*** INPUT DATA ***

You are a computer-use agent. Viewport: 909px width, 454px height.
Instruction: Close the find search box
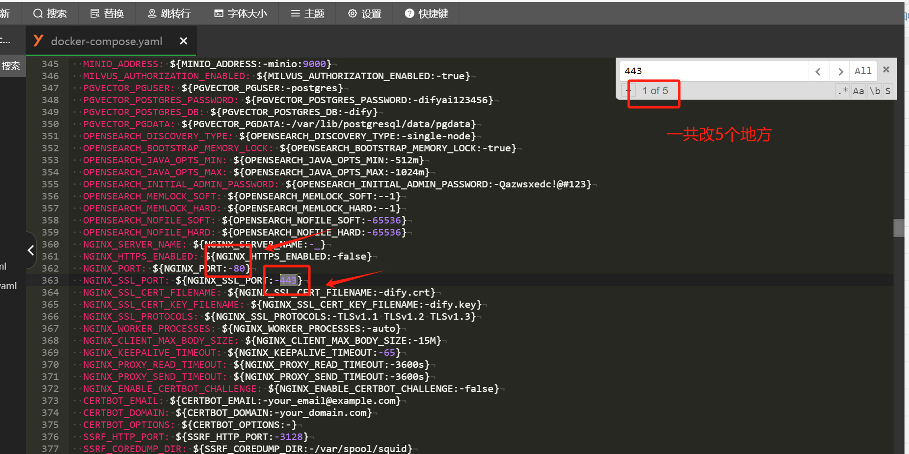click(x=886, y=70)
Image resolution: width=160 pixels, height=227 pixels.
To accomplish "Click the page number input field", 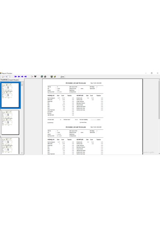I will [10, 76].
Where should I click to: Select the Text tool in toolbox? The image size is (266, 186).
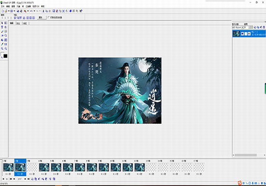2,27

***

- PROBLEM DETAILS:
The answer must consist of every line from the data that contains the word "width".

- ANSWER BOX:
You are a computer-use agent. Viewport: 909px width, 454px height.
Image resolution: width=160 pixels, height=227 pixels.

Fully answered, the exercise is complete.